→ Records to process
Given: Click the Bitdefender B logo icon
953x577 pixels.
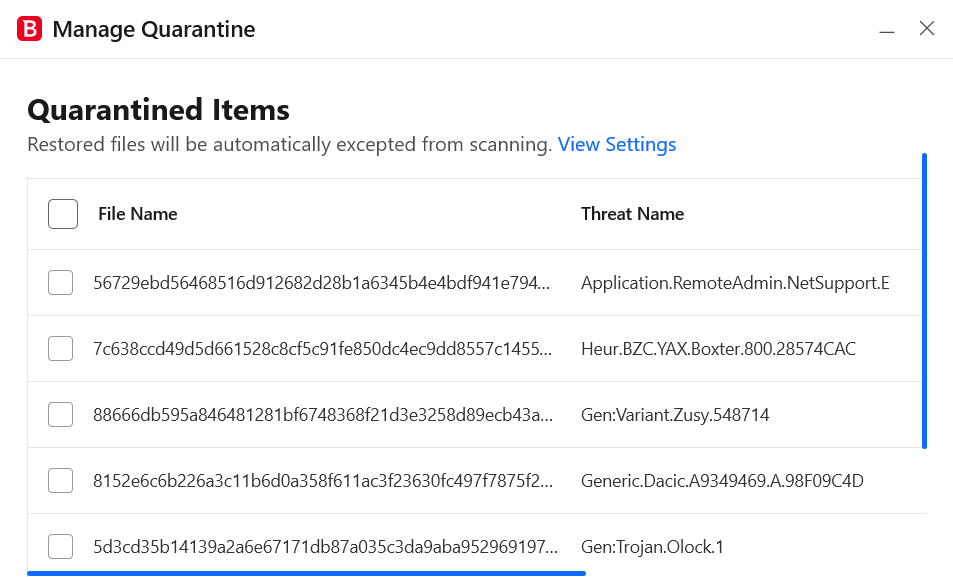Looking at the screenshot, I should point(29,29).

* * *

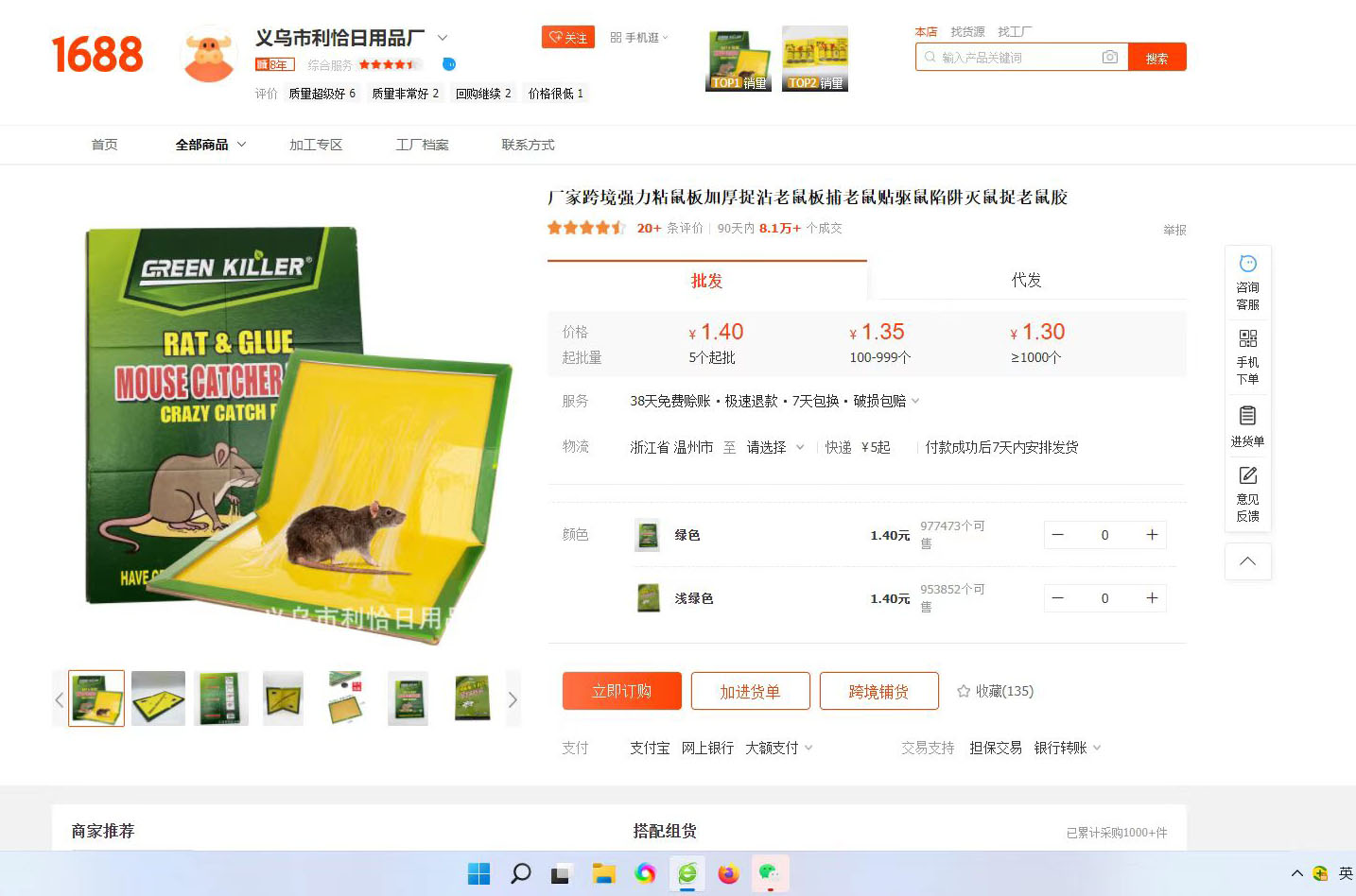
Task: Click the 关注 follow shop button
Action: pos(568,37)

→ Do this
Rewrite the records from the line with "Given: Click the Bitdefender B logo icon" up to and including the line with "Looking at the", replacing "logo icon" with "emblem" and leaving everything else unchanged. Omit the pictures from your answer.

→ Reply
Given: Click the Bitdefender B emblem
953x577 pixels.
Looking at the screenshot, I should point(29,29).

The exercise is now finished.